Les politiciens, bien sûr, qui ont absolument tout fait pour accroître l’emprise des institutions européenne sur la vie des citoyens, quitte à faire revoter un peuple récalcitrant.
Les Grecs, bien sûr, qui ont absolument tout fait pour intégrer la zone Euro : c’était pour eux l’assurance de pouvoir continuer à emprunter et continuer à s’endetter, de plus en plus, en bénéficiant de taux plancher assurés par une Allemagne généreuse.
Les peuples de tous les pays, qui ont tranquillement voté, régulièrement, pour toutes ces sociales-démocraties massivement basées sur la dette et la collectivisation des systèmes de santé et de retraite.
Et les voilà tous, coincés entre le marteau et l’enclume, à tempêter sur l’âpreté de la vie qui refuse de se plier à leurs contingences. Le marteau, c’est l’absolue panique qui s’empare de tout le monde lorsqu’on évoque une sortie de la Grèce de l’Euro et/ou de l’Europe, et l’enclume, le principe de réalité, le mur compact de ce qu’on ne peut pas éviter indéfiniment.
En fait, la faillite de l’État Grec, c’est l’illustration parfaite de la faillite de la pensée dominante en Europe.
C’est la faillite du keynésianisme qui honnit l’épargne, qui adule l’inflation, qui aime la bonne bidouille monétaire, qui trépigne de joie lorsque les politiciens interviennent dans l’économie, et qui s’accommode si mal des budgets en excédent. Ce keynésianisme, aucun des pays dans la tourmente, France comprise, n’y a échappé, et aucun ne s’est gêné pour accumuler les déficits et les dérives budgétaires.

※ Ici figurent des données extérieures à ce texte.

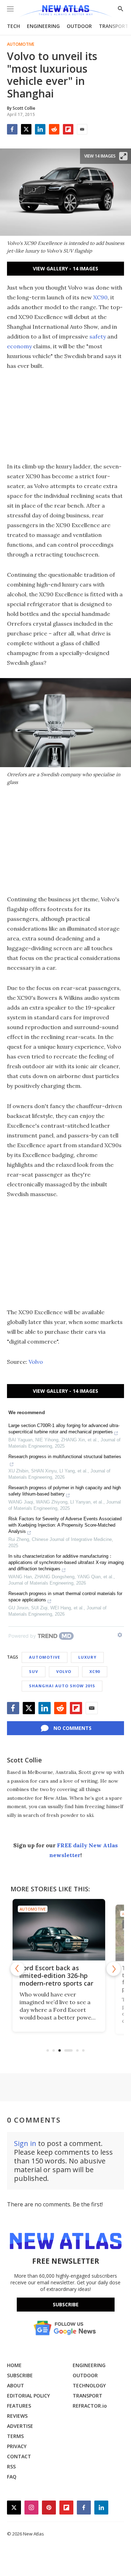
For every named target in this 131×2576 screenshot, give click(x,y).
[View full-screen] (123, 156)
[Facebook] (12, 129)
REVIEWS (17, 2416)
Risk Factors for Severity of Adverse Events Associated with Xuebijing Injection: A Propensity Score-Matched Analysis (65, 1525)
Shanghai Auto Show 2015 (62, 1685)
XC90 (100, 297)
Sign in (25, 2143)
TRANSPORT (114, 26)
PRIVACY (17, 2446)
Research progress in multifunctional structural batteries (64, 1456)
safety (97, 336)
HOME (14, 2365)
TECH (13, 26)
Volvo (36, 1361)
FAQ (11, 2476)
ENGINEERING (43, 26)
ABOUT (15, 2385)
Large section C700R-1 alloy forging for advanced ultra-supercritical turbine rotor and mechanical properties (63, 1428)
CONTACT (19, 2456)
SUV (33, 1671)
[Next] (114, 1969)
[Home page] (65, 11)
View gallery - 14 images (65, 268)
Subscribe (66, 2304)
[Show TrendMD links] (120, 1635)
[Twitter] (26, 129)
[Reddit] (54, 129)
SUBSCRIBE (20, 2375)
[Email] (82, 129)
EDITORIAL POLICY (28, 2395)
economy (19, 346)
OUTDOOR (79, 26)
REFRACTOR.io (90, 2405)
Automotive (20, 44)
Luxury (87, 1657)
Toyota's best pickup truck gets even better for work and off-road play (60, 1979)
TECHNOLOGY (89, 2385)
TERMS (15, 2436)
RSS (11, 2466)
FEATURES (19, 2405)
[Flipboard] (68, 129)
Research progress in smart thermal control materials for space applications (65, 1596)
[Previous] (17, 1969)
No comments (72, 1728)
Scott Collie (24, 1760)
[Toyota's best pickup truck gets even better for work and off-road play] (65, 1929)
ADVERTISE (20, 2426)
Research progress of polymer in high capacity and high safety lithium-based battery (64, 1491)
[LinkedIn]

C’est la faillite du socialisme qui prétend répartir les richesses lorsqu’il se contente de les piller, qui n’a comme solution que la taxe, l’impôt, l’accise, la ponction, le prélèvement, l’amende ou la redevance. Ce socialisme là, déguisé de tous les noms, de toutes les colorations chamarrées d’un spectre politique complètement artificiel, les peuples européens, dont la France, en ont largement goûté avec le bonheur qu’on devine.
C’est la faillite de son corollaire, le capitalisme de connivence, des amis des puissants, de leurs financiers, de leurs avocats fiscalistes et la faillite de ceux qui, par facilité, par cupidité et court-termisme ont poussé à la roue du socialisme pour leur intérêt personnel bien compris. Cette faillite là prendra encore du temps, mais ils n’y couperont pas.

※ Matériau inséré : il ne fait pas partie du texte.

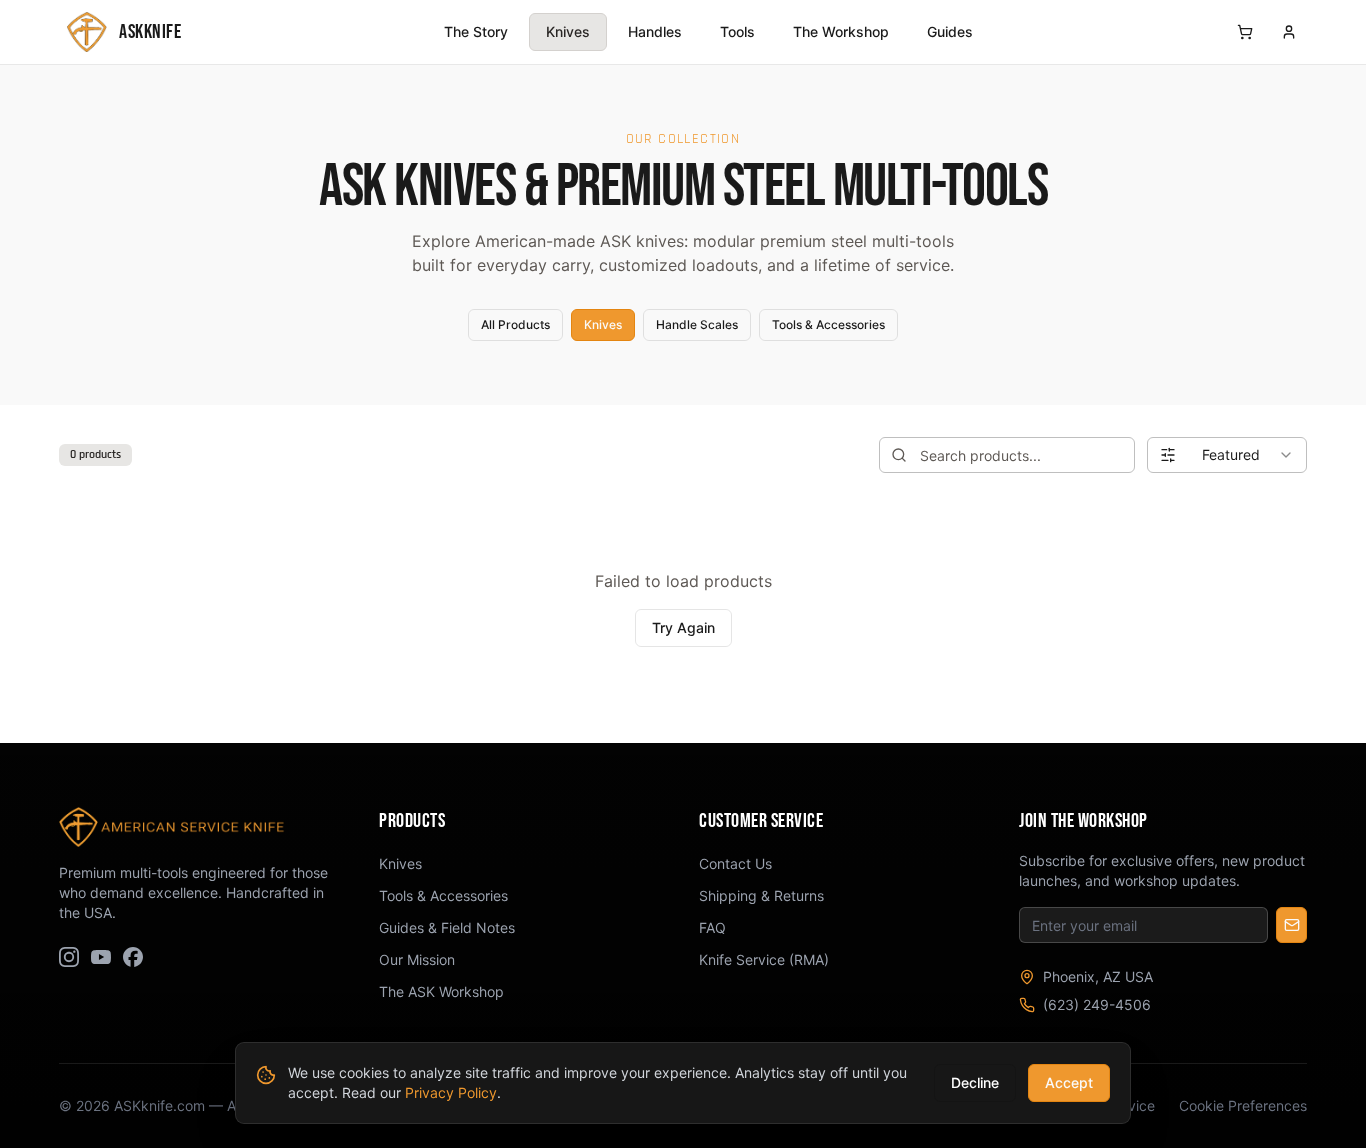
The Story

C’est la faillite complète du Tout État, dans lequel la Grèce s’est vautrée avec délice et dans lequel la France a fait plus que prendre un bon bain prolongé et dont elle refuse obstinément de sortir, alors que l’eau s’est retirée et qu’on découvre que les baigneurs sont à poil.
C’est la faillite flamboyante et explosive de la solidarité, qui, pendant tout ce siècle, se sera fait fort d’écrabouiller la charité, de la reléguer dans une arrière boutique sombre, pour lui substituer un produit packagé par les gens de l’État, chimiquement pur de toute influence religieuse, humaniste ou intellectuelle.
Tout comme la faillite de l’URSS et la chute du rideau de fer avait plongé les dinosaures du communisme dans la plus grande stupeur, au point de les jeter vers un écologisme totalitaire, la faillite de la Grèce, puis de l’Euro, puis de l’Europe plonge dans la même hébétude tous ces parasites, de Mélenchon à Le Pen en passant par Sarkozy, Bayrou et Hollande.
Mais comme on peut déjà le constater, les politiciens ne lâcheront pas l’affaire si facilement et si tenir quelques mois, quelques années de plus peut se faire, quitte à ce que ce soit sur le dos de tout un peuple et au prix de quelques mensonges supplémentaires, ils n’hésitent pas : bien qu’on ait injecté des centaines de milliards d’euros dans une économie en dépression et ce, en pure perte, ils continuent à prétendre qu’il faut sauver le pays. La méthode n’a absolument pas marché, mais puisqu’il faut tenir jusqu’au prochaines élections, on en remet une couche !
Il n’y a plus maintenant aucun doute : La Grèce quittera l’Euro, et peut-être l’Europe. Ses problèmes ne seront pas résolus pour autant et elle devra, pour s’en sortir, commencer par remettre à plat l’intégralité de son système social, en finir une fois pour toute avec ses lunes collectivistes.
Mais même si ce moment sera très dur, la sortie, au bout du tunnel, existe. Après tout, les pays de l’Europe de l’Est, après la chute du Mur, ont prouvé qu’on peut sortir du socialisme et se relever.